## Task item
Retype the part of the DVD blog post from "I can understand" to "serving consumers again." word for word.

## Passage to read
%%
Thursday, October 25, 2007

I hate DVDs

Who would have thought that when we moved from 1970's technology to 1990's technology, we would be taking a gigantic step backwards? That is however what has happened, and as long as we remain capable of playing videotapes, that will be our preferred technology ("Honey, should I get it in video or DVD?" "It comes in video? Get the video!!!").

There are two main problems with DVDs -- they are fragile (more fragile than videos -- how could you do that?) and you have less control over how they are played. First the fragility -- DVDs are so easily scratched that 60% of the DVDs we get from the library won't play at least a segment and 10-15% of those from Netflicks won't finish. For reasons I don't entirely understand, it's always the climatic end of the movie that freezes. From video rental, the fraction is higher -- maybe 25%. Nice of Netflicks to ship you a working one, but in our busy lives we don't get a second chance a few days later to sit down again. Videos were never this bad -- it was a rare video that had problems -- as a teenager I rented tons of flicks, watched them from beginning to end. Then in college I worked at Pleasant Street Video renting videos and while we were prepared to refund rentals if the video didn't play, I don't remember having to fill out that paperwork a single time. They melted spectacularly in the car window -- but so do DVDs!

Add a technologically savey four year old to the mix and the stress goes through the roof. She knows how to pause and play the DVD player. She can turn off and on the TV, and she wants to load her own DVDs. At the moment, with her safe in bed, I don't think rationally that her little fingers make scratches between the case and the DVD player. But in the light of day, with half of the DVDs not playing, seeing her open a DVD case causes instant panic. I've heard of people who break the copyright protection to create copies, then file the originals and let their kids watch the copies -- that sounds smart. For our commute to work, we get lectures on CD from The Teaching Company, which has a lifetime warranty -- if any CD gets scratched, as long as they are still making it, they will replace it. DVDs are much cheaper to make and ship than the videotapes they replaced, but unlike The Teaching Company CDs we cannot make a backup copy, and the distributor feels no obligation to replace them when they fail.

The second problem with DVDs is the lack of control over how they play. We prefer our four year old to watch DVDs over TV precisely because we want to preselect what she watches and we don't want her watching advertisements. At first, if you wait patiently through the FBI and/or Interpol warning, followed by logo presentations with sound effects for two or three responsible entities, then pressing "MENU" would skip the previews -- important because we already steered her past Disney Princess movies, Lilo and Stitch in the library so we don't want the DVD we've selected drumming up demand for the things we've already tried to avoid. It's not just that we are against previews to kids movies -- some of the movies are veiled comericials -- Transformers, The Weebols Movie. Some are ads for merchandising related to Disney and some are ads for interactive computer and internet games. The last thing I need is my savey four year old on the internet at this age. Now "MENU" is as forbidden during previews as it is during FBI warnings, although skip will take you past one of the X number of previews. Then, last week, the final indignity. On the Wiggles DVD, "Menu" functioned properly, but the preview had been prepended to the episode!

I can understand being forced to sit through the FBI Interpol warning. However I think messing with the controls in any other way, preventing my skipping to the part I want to watch should be against the law. I have to say, I love videos -- I can get them used very cheaply, and we may just build our collection that way...and wait for technology to start serving consumers again.
%%
## Given entries
%%
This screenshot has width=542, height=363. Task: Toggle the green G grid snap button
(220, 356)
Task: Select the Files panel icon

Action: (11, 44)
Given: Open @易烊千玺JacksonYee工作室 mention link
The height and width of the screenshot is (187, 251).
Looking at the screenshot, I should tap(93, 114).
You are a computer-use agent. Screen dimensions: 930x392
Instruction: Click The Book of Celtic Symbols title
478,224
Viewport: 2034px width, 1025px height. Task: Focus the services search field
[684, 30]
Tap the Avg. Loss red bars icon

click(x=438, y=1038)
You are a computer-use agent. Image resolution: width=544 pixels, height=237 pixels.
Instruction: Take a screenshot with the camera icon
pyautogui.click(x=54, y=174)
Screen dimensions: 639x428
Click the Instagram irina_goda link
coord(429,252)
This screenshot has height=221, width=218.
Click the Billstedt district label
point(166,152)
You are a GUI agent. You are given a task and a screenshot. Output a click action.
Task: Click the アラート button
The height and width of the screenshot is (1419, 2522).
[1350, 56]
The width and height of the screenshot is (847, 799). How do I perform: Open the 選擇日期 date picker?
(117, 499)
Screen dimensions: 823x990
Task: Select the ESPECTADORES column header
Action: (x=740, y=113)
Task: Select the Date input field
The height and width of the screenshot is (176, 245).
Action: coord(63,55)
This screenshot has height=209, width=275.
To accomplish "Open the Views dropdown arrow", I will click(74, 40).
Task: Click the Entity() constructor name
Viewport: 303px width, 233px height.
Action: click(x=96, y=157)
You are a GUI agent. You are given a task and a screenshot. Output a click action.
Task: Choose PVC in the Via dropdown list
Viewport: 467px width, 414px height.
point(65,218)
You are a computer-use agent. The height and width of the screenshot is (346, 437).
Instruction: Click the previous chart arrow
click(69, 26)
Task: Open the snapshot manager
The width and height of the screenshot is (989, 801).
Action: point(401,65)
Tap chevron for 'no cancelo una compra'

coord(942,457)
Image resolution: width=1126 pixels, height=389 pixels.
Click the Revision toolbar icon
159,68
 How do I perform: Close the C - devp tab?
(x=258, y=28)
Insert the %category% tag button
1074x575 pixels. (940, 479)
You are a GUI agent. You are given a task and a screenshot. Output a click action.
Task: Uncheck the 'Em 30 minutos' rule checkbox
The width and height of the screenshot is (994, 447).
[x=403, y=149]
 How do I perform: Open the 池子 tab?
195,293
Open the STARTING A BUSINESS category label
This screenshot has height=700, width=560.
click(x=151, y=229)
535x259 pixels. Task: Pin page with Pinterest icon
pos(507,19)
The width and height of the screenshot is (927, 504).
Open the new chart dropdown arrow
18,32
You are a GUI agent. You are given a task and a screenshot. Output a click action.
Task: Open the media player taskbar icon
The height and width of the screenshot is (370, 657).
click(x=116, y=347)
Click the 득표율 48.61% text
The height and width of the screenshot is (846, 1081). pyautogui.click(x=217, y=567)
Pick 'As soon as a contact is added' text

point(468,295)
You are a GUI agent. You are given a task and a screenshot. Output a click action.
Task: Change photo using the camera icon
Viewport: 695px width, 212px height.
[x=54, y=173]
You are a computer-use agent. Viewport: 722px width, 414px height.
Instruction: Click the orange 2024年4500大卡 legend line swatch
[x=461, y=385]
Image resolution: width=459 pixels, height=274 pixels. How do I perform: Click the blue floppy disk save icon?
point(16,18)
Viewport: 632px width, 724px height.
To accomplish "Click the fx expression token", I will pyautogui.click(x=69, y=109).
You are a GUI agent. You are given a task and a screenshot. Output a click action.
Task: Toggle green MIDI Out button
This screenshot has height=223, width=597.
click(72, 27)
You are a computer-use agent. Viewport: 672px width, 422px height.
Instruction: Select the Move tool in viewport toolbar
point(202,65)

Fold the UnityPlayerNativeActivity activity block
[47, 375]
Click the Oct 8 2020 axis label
%%
## Answer to the exercise
I can understand being forced to sit through the FBI Interpol warning. However I think messing with the controls in any other way, preventing my skipping to the part I want to watch should be against the law. I have to say, I love videos -- I can get them used very cheaply, and we may just build our collection that way...and wait for technology to start serving consumers again.